東京都では、持続可能な社会の実現に向けて、スタートアップと連携し、都内の自然資源を利用した新しいプロジェクトが進行しています。この度、令和6年度に採択された実証事業において、東京都が森林から国内初となる森林系ボランタリークレジットを発行したことが発表されました。
ボランタリークレジットとは
ボランタリークレジットとは、世界各国で取り組まれているプロジェクトによるCO₂の排出削減量や吸収量を民間の認証機関がクレジット化したもので、企業などが取引することができます。東京都の新しい取り組みは、森林のCO₂吸収機能を評価し、環境保全に寄与することを目的としています。
実証事業の詳細
今回のプロジェクトでは、アイフォレスト株式会社が実証事業者として参加しています。この企業は「人と森のつながりを、再構成する」というビジョンのもと、最先端の技術を駆使して森林の持つ価値を見える化し、持続的な森林管理を目指しています。

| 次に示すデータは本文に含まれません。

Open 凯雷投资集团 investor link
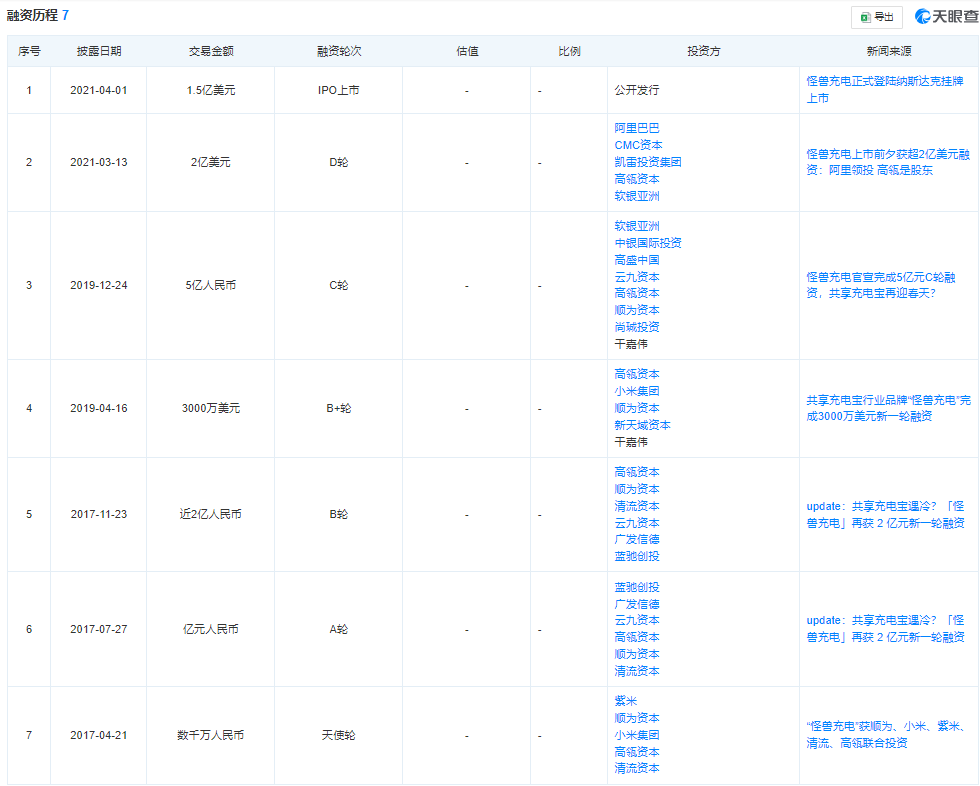 pyautogui.click(x=648, y=162)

具体的には、産業用無人ヘリコプターおよび衛星データを利用して、森林のCO₂吸収量を算定する手法や、生物多様性を定量評価するモデルを実証し、新たなボランタリークレジットの仕組みを構築しています。この実証は令和7年12月まで行われる予定です。
認証の詳細
認証関係は一般社団法人ナチュラルキャピタルクレジットコンソーシアム(NCCC)が行い、認証されたクレジットは77t-CO₂となっています。東京都檜原村で実施されたこのプロジェクトは、農林水産分野でのCO₂の吸収・除去に関する優れたアイデアや技術を持つスタートアップによるものです。
将来的な見込まれる成果
このプロジェクトでは、適切な森林管理を続けることで、2045年までに1,725t-CO₂のクレジットを創出する見込みです。この量は、日本の標準的な家庭約486世帯が年間に排出する温室効果ガスの量に匹敵します。これにより、企業や組織は自らのカーボンオフセットを進めることができるようになります。
実証事業への支援
東京都は、アグレッシブな取り組みを支えるため、優れたアイデアや技術を持つスタートアップを公募し、実証事業にかかる経費を最大4,000万円まで支援します。また、事業プロモーターによる伴走支援も実施し、持続可能な森林経営を実現するために力を入れています。

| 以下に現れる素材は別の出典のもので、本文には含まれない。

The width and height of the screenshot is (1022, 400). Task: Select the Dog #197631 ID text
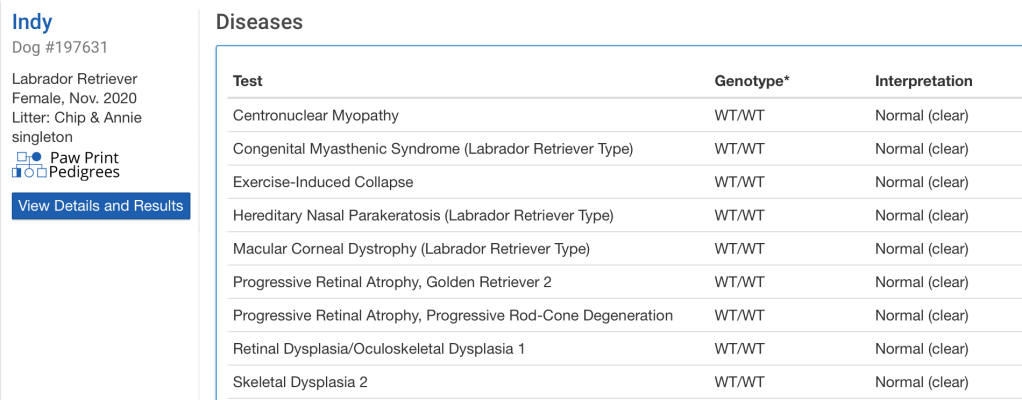60,47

この取り組みは、東京都のウェブサイトや報告会を通じて詳しく紹介されており、市民や企業に向けた情報提供も行われています。環境問題が重要視される現代において、東京都の新たな森林系ボランタリークレジットの発行は、大きな一歩と言えるでしょう。私たちもこのプロジェクトに注目し、持続可能な未来を支える活動に貢献していきたいものです。